Elena Oncevska's picture

Hitomi talked about her passion for using materials that help learners tell their stories. An example of such an activity is writing the so called ‘stem poems’, especially as a getting-to-know-your-students activity at the start of a course. The students are expected to produce poems by using the following stem:

I’ve never…
I’ve never…
I’ve never…
But I’ve always…

Hitomi expressed her disagreement with the teacher practice of supplying instant correction right after students produced a personal (potentially emotional) narrative, synonymising it with ‘punishment’. This addition produced a fourth P in the common PPP approach to teaching:

PPPP (presentation-practice-production-punishment)
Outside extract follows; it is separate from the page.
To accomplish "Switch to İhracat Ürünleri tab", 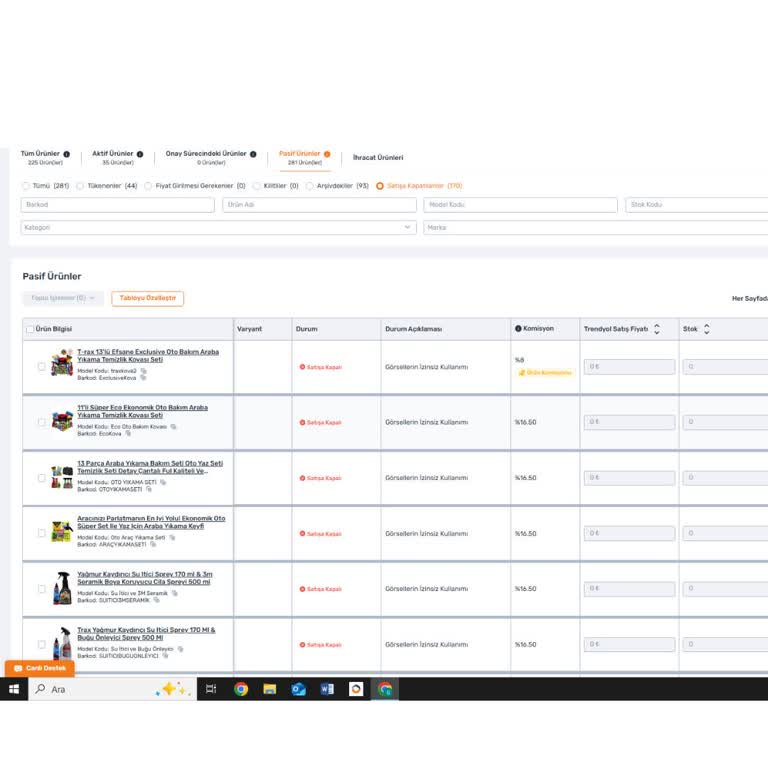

She suggested another teaching model, instead:

EEEE (experience-express-enjoy-empowerment)

her main motivation for such an instructional ‘manoeuvre’ being her conviction that error correction should be practised only after a safe learning environment has been established.

She provided the following teaching tools which lend themselves to this EEE view of teaching/learning: stories, anecdotes, jokes, music, drama, creative writing, haiku:

e.g. A crash reduces
Your expensive computer
To a simple stone.

as well as the so called ‘photo haiku’ activities, where the teacher supplies the learners with a photograph for them to base their haiku poem on.

Before leaving the stage, Hitomi reiterated the key prerequisite for her EEE approach to learning– student readiness to learn, i.e. students who ‘want to learn, need to learn and are prepared to learn.’